Background
The Pringle Maneuver is a surgical method to control liver bleeding by temporarily vascular occlusion of a hepatoduodenal ligament in the liver, which contains the portal triad: hepatic artery, portal vein and common bile duct. J.H. Pringle first described this in 1908. The maneuver is used often for liver surgery and hepatic trauma to reduce blood loss and improve surgical visualization. By clamping the portal triad, blood flow into the liver is reduced which allows the surgeon to identify sites of bleeding within the hepatic parenchyma. Clamping of the portal triad is generally regarded a safe maneuver if applied intermittently or for a short duration, but prolonged hepatic vascular occlusion may result in hepatic ischemia.

Figure 1: Pringle Maneuver
Indications
Traumatic Liver Injury (Hepatic Trauma)
To control hemorrhage from liver lacerations or parenchymal injury when bleeding is suspected to originate from the portal vein or hepatic artery.
Elective Liver Surgery (e.g., hepatectomy, tumor resection)
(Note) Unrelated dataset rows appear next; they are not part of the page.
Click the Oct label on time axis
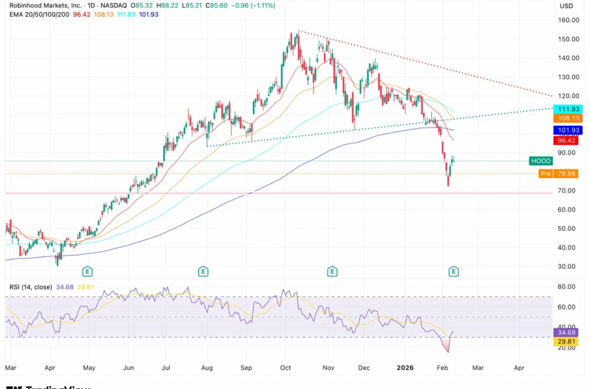coord(286,366)
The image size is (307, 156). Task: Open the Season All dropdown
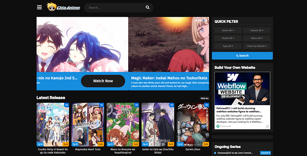pyautogui.click(x=257, y=30)
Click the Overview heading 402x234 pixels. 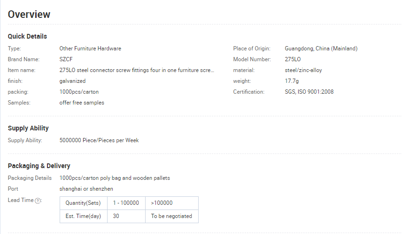point(29,15)
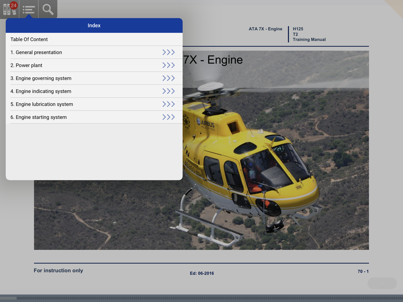Select the Table Of Content entry

click(29, 39)
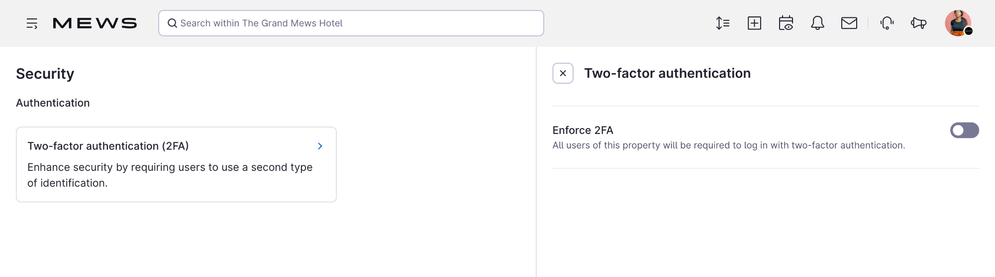
Task: Close the Two-factor authentication panel
Action: (563, 73)
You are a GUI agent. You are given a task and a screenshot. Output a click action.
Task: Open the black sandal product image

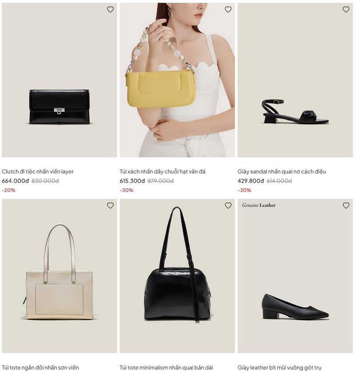295,80
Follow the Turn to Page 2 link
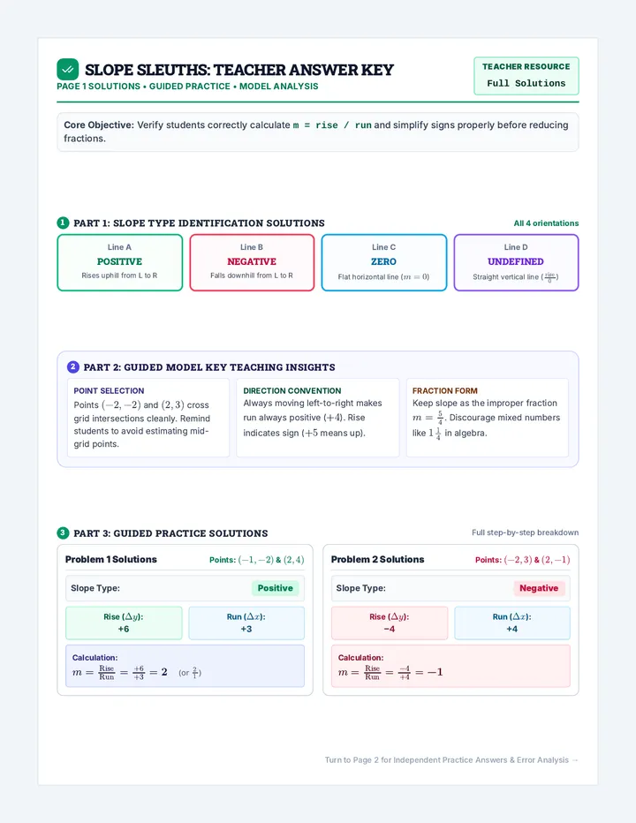Image resolution: width=636 pixels, height=823 pixels. 451,760
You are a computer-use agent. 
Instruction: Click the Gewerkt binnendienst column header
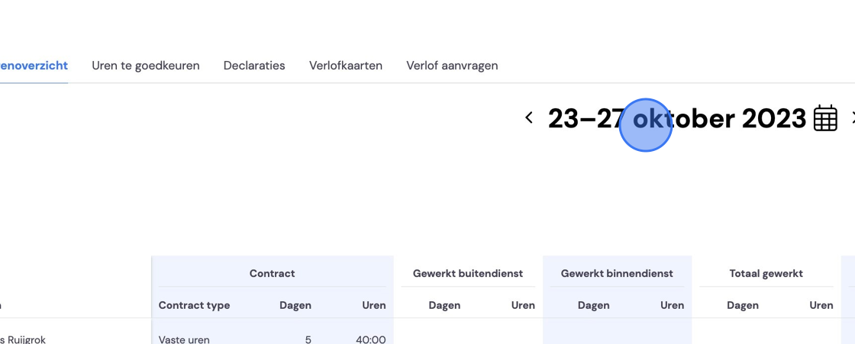click(x=617, y=274)
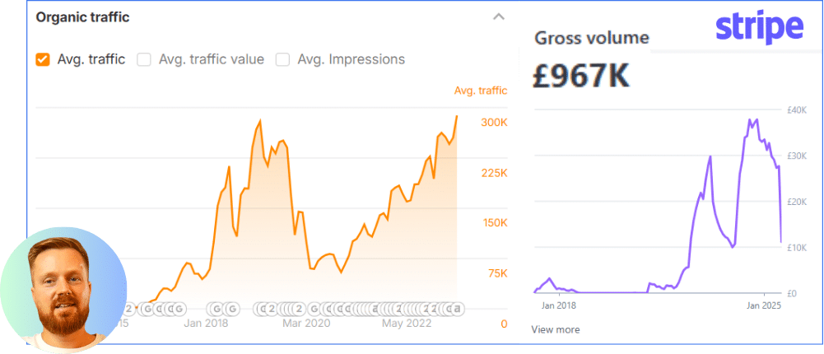Click the right G marker above Jan 2018
This screenshot has width=824, height=354.
click(x=233, y=310)
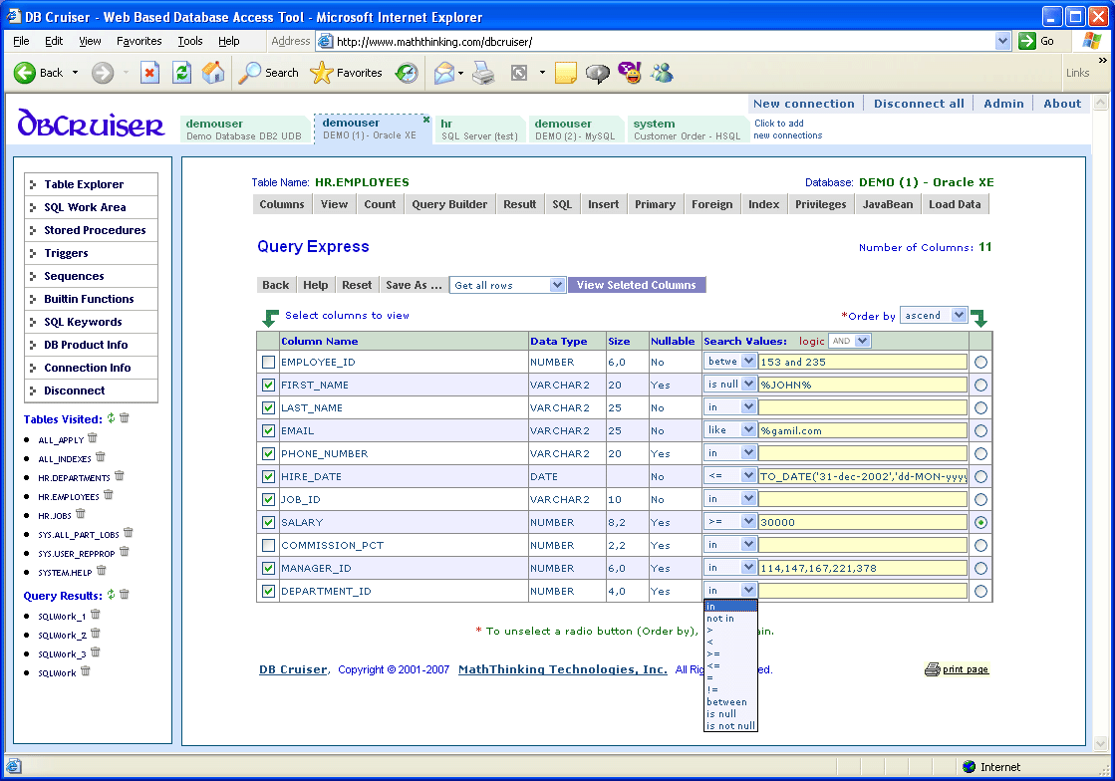Click the View Selected Columns button
The height and width of the screenshot is (781, 1115).
point(636,285)
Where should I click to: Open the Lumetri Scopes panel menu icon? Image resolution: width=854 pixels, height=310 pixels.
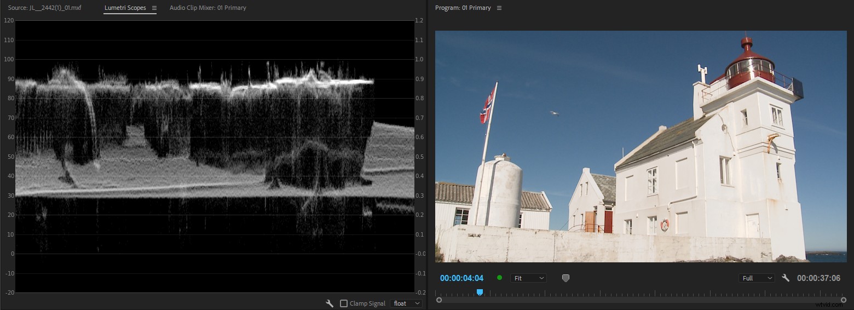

To reduce intraoperative blood loss during liver parenchymal transection. To improve a better surgical field in complex liver resections.
Complications of Liver Biopsy
In rare cases when bleeding cannot be kept under control following percutaneous or intraoperative liver biopsy.
Evaluation of Bleeding Source
Assists with differentiate between bleeding from hepatic inflow (which can be controlled by the Pringle Maneuver) and other sources such as the hepatic veins or the inferior vena cava which could not be controlled with the maneuver.
Control of Bleeding in Cirrhotic Patients
Pringle Maneuver is used with caution during liver surgery in cirrhosis to manage bleeding, due to friable liver tissue and increased vascularity.
Contraindications
Complete Portal Vein Thrombosis
Clamping the portal triad, in this setting, could stop hepatic perfusion completely, which could lead to synchronous and fatal liver ischemia.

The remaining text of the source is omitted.